Available on crate features html and http only.
Expand description

A byte-faithful, low-allocation HTML tokenizer.

The tokenizer scans HTML into a stream of StartTag, EndTag, Text, Comment and Doctype events delivered to a TokenSink. It is the substrate for rama’s streaming HTML rewriting: token views borrow the input (no per-token allocation), and every byte of the input belongs to exactly one token’s raw() span, so an unmodified pass re-serializes to byte-identical output.

Unlike a DOM parser it builds no tree and decodes no character references — text and attribute values are exposed as raw bytes.

It is resumable (write + end) and handles HTML text modes (<script> / <style> / <textarea> / <title> / <plaintext> / …) plus the SVG/MathML foreign-content context needed to distinguish real CDATA from bogus comments. The identity property holds for all input.

Structs§

Attribute
A single attribute view.
Attributes
Iterator over a StartTag’s attributes.
Cdata
A CDATA section, e.g. <![CDATA[ x ]]> (only emitted inside foreign content — SVG/MathML; elsewhere <![CDATA[ is a bogus comment).
Comment
A comment, e.g. <!-- hi -->.
Doctype
A document type declaration, e.g. <!DOCTYPE html>.
EndTag
An end tag, e.g. </a>.
LocalNameHash
A 64-bit hash of an ASCII-lowercased tag name.
ParsingAmbiguityError
Raised when text-mode context can’t be determined in strict mode.
StartTag
A start tag, e.g. <a href="/x"> or <br/>.
Text
A run of character data (text).
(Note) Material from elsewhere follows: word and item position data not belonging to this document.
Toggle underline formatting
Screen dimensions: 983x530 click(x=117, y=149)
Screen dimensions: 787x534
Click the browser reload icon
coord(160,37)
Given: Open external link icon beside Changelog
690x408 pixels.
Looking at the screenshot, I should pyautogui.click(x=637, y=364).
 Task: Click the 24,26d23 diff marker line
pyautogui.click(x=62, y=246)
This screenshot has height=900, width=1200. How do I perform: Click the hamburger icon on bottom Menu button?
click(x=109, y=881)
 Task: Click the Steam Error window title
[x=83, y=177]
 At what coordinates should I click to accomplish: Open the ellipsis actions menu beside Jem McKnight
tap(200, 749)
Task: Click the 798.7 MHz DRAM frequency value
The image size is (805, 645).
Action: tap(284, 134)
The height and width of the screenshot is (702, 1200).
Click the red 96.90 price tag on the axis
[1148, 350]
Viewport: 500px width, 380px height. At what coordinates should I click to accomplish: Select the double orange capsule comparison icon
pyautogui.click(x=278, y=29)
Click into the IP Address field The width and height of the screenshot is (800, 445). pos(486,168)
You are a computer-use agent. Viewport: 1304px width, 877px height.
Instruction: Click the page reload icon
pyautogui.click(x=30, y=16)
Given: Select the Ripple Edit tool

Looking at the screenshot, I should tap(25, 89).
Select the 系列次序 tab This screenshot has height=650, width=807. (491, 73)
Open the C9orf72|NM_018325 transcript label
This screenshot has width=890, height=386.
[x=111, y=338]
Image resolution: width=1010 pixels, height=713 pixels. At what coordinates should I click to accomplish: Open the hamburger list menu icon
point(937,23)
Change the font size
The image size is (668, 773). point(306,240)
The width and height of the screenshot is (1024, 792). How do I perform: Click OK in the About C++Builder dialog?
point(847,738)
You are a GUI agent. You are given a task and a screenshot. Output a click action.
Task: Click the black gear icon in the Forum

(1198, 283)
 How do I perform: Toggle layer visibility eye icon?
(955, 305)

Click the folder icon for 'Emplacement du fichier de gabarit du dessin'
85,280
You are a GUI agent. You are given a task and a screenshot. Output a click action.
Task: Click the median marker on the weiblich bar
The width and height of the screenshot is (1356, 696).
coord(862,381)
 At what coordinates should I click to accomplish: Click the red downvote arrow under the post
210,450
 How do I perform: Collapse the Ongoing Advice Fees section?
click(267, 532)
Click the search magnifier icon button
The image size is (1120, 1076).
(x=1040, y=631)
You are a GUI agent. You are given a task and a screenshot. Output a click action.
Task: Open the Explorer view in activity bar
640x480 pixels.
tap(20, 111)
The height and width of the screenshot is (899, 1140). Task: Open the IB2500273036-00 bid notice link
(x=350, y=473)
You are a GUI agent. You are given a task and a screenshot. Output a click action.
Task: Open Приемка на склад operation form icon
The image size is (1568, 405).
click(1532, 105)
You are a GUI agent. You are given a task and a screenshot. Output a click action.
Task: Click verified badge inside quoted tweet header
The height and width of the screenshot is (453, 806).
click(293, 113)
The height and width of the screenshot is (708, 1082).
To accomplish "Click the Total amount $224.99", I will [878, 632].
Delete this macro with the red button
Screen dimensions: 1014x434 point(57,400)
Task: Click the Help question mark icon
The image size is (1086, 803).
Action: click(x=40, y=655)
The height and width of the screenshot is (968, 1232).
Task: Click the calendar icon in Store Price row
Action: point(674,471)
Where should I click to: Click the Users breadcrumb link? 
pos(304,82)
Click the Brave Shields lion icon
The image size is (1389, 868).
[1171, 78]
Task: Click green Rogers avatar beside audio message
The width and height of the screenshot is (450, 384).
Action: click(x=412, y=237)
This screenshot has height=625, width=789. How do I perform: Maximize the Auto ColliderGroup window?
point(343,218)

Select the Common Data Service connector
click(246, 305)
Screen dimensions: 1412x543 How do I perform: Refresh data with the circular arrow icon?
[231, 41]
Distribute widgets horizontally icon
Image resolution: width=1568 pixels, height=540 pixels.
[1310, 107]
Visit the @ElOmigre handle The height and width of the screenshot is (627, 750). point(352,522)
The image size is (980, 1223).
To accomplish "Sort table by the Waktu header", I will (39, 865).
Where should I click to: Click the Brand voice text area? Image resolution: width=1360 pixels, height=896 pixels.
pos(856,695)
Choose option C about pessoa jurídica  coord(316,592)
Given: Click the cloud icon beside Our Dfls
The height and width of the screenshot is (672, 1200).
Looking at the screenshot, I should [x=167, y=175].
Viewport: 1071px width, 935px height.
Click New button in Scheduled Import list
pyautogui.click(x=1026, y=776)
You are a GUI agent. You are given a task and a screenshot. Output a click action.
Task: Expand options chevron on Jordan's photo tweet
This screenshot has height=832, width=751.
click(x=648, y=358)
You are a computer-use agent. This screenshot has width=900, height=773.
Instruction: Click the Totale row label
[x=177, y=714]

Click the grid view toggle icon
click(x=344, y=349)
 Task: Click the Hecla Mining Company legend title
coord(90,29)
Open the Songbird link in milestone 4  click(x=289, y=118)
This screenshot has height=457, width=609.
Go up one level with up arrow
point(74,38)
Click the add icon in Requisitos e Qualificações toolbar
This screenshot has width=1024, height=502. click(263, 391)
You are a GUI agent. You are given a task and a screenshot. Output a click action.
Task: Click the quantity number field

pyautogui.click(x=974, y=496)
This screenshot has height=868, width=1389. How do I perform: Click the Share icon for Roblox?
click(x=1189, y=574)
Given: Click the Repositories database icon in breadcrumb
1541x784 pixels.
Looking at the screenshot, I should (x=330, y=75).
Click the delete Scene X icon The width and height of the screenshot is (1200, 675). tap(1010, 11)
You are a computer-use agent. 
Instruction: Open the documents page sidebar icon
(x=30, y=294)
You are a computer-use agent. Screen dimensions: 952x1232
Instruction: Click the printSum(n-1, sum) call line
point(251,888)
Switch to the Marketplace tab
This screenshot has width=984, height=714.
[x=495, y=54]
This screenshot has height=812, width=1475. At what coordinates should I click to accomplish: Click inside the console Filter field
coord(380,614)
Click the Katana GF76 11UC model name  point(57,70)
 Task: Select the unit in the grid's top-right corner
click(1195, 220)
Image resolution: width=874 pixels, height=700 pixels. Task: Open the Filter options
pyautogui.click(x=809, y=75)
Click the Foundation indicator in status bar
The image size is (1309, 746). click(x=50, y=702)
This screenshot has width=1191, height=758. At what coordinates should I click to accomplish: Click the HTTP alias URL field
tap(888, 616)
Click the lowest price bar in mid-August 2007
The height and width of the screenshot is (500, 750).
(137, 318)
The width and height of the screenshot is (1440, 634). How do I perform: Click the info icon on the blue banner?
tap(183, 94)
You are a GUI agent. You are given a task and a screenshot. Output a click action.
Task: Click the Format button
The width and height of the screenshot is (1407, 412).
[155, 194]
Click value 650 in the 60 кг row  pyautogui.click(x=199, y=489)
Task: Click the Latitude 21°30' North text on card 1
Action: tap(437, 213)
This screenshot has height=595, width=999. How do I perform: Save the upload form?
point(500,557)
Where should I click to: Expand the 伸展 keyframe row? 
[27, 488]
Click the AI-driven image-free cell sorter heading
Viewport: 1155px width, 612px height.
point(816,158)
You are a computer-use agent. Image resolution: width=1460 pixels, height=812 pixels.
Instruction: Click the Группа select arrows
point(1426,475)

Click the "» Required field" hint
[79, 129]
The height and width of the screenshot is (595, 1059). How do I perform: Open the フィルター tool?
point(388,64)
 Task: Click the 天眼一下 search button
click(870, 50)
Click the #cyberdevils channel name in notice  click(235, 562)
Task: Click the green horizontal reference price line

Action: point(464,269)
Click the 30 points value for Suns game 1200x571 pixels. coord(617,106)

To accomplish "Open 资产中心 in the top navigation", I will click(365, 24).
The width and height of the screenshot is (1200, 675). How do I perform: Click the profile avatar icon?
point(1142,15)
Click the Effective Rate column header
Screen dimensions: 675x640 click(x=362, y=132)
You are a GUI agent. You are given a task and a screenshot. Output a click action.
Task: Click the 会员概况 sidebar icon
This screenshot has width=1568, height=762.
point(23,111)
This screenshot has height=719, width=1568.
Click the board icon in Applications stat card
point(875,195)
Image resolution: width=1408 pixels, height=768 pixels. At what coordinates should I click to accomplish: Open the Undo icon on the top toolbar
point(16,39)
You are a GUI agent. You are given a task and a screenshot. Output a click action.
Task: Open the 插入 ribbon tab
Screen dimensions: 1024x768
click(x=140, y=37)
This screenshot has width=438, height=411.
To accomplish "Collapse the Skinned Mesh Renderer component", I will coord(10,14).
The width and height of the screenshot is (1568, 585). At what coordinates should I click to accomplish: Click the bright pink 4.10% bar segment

Raw bytes, not entity-decoded.
Tokenizer
A byte-faithful, low-allocation, resumable HTML tokenizer.

Enums§

HtmlTag
A classified HTML tag name.

Traits§

TokenSink
Receives token events as the tokenizer scans HTML.

Functions§

tokenize
Tokenizes input in one pass with the default (non-strict) tokenizer, dispatching events to sink.